Świętowaniu dnia patrona Warszawy nie przeszkodziła ani pandemia, ani deszczowa pogoda.
Uroczystości ku czci patrona stolicy rozpoczęła Msza św. odprawiona w kościele bł. Władysława z Gielniowa. Mimo pandemii i deszczowej pogody świątynia wypełniona była wiernymi, a w ławkach nie zabrakło przedstawicieli władz. Obecna była wiceprezydent Warszawy Renata Kaznowska, burmistrzowie i radni Ursynowa oraz przedstawiciele zarządów dzielnic m.st. Warszawy.

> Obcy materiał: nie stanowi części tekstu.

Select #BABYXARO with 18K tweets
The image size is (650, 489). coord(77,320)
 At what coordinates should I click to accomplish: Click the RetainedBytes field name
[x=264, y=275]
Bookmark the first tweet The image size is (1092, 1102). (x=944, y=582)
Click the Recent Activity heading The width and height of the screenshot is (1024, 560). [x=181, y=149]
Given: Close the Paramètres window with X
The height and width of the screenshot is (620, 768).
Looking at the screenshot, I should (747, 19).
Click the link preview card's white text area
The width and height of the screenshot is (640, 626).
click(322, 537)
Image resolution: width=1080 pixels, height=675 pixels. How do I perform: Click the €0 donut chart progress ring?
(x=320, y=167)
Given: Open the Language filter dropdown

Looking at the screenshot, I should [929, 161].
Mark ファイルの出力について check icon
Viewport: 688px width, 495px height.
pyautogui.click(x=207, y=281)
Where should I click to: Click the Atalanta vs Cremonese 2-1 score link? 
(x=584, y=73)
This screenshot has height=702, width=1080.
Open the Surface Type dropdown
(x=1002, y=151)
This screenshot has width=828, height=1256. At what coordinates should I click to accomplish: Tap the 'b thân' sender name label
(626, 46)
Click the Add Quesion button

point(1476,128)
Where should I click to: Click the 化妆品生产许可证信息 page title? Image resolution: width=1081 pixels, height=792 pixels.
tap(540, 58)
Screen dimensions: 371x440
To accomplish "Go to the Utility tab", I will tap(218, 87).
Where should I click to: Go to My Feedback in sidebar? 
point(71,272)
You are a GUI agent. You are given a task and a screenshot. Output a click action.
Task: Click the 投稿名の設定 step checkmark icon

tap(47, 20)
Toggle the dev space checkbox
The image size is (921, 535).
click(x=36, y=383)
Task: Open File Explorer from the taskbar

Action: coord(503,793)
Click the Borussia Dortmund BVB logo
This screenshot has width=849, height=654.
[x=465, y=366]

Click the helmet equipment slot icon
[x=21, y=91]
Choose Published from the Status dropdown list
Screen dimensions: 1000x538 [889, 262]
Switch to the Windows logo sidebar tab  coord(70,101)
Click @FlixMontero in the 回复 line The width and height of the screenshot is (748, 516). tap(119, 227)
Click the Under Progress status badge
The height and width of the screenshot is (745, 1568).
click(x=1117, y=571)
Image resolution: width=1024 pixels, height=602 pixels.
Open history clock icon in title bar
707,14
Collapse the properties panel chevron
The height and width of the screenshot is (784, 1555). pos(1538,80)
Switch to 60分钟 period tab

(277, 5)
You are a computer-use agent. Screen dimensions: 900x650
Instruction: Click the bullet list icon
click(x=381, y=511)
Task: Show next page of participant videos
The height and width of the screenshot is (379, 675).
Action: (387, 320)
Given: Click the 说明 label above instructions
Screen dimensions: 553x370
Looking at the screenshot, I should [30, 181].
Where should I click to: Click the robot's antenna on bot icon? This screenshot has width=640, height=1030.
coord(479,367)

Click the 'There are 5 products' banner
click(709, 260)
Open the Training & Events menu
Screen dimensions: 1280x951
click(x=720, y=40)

Liturgii przewodniczył metropolita warszawski kard. Kazimierz Nycz. - Jesteśmy tu na skromniejszej uroczystości, ale może dlatego teraz, w tym czasie, w sposób szczególny potrzeba nam takiego patrona. Jesteśmy pokorni wobec pandemii, wobec sił natury, wobec ludzkich możliwości, co do których wielu się jeszcze pół roku temu wydawało, że są nieograniczone. Dziś cały świat jest postawiony wobec wielkiego wyzwania w wielkiej bezradności. A tej pokory uczy nas dzisiejszy patron. Był pokorny, choć w swoich czasach bardzo znaczący, wychodzący naprzeciw ówczesnym problemom i zarazom, które trawiły Warszawę - mówił kardynał Nycz.
Kaznodzieja wrócił uwagę, że Warszawa zawsze potrzebowała takiego patrona, a dziś potrzebuje go w sposób szczególny, gdyż współczesna stolica stoi przed licznymi wyzwaniami.
- Warszawa jest niewątpliwie pierwszym miastem w Polsce, w którym dokonuje się największe skrzyżowanie kultur i światopoglądów. Uczymy się wszyscy żyć w tym pluralistycznym mieście, a równocześnie jako chrześcijanie być solą tej ziemi: nie zaprzeć się swojej tożsamości, nie zapomnieć, kim jesteśmy oraz co mamy, jako chrześcijanie, do dania temu miastu przede wszystkim przez świadectwo życia - dodał.
Kard. Nycz przestrzegł przed uleganiem "diabelskiej pokusie" przyłączenia się do różnych ideologii ścierających się w mieście za cenę zaparcia się chrześcijaństwa. Nauczycielami w realizacji przykazania miłości Boga i bliźniego - jak wskazał kardynał - są sługa Boży kard. Stefan Wyszyński, bł. Władysław z Gielniowa i liczni święci.
Podczas liturgii 30 par małżonków odnowiło swoje przyrzeczenia małżeńskie.